The site is home to hundreds of various species of flora and fauna, particularly avian species such as quails, rails, crakes, flamingos, and cuckoos.

Getting there
Malshej ghat, with an average height of 700 m, is located in the Pune district near the Thane district's boundary. It's 130 kilometres north of Pune and 154 kilometres northeast of Mumbai. Kalyan in Thane District or Karjat near Mumbai are the nearest rail stations. Junnar, Pune is the closest State Transport Bus Station. State buses run frequently between Kalyan and Ahmednagar and can be boarded at the Kalyan Rail Station. Next to the train station lies the State Bus Station. Any bus bound towards Ahmednagar will stop at Malshej Ghat. Taking the bus from Kalyan will take about 1.5 hours. To travel by road to Malshej ghat from Pune take the Pune-Nashik highway (NH-50) to Narayangaon, then turn left at Otur onto the Kalyan-Ahmednagar Highway (SH-222) towards Kalyan. From Mumbai take the NH3 to Bhiwandi and then turn towards Murbad or take the state highway through Kalyan, Murbad, Saralgaon, and Vaishakhare. Landslides are common during monsoons.

Birds
Malshej Ghat is well-known for its avian population, particularly flamingos are found here.they appear on the lake when monsoon begin,water level rises located downside the hills.

Around Malshej,Wildlife
One of the major attractions here is the view of the valleys. It is also known for its dark woods and the wildlife that inhabits them. Animals include tigers, leopards, rabbits, and peacocks. Khireshwar is a famous place near Malshej Ghat. From Khireshwar village, one can visit Harishchandragad.
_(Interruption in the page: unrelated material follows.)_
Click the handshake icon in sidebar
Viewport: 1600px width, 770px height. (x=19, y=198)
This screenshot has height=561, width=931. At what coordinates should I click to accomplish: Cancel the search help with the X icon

Many waterfalls can be found in the hilly areas and some along the highway.There are also many species of monkeys in the hills.commonly most of macaque monkeys are found here.

 Harishchandragad
 Pimpalgaon Joga Dam
 Malshej falls
 Shivneri Fort

Accommodation
Flamingo Hill is a resort run by MTDC - Maharashtra Tourism Development Corporation in the area.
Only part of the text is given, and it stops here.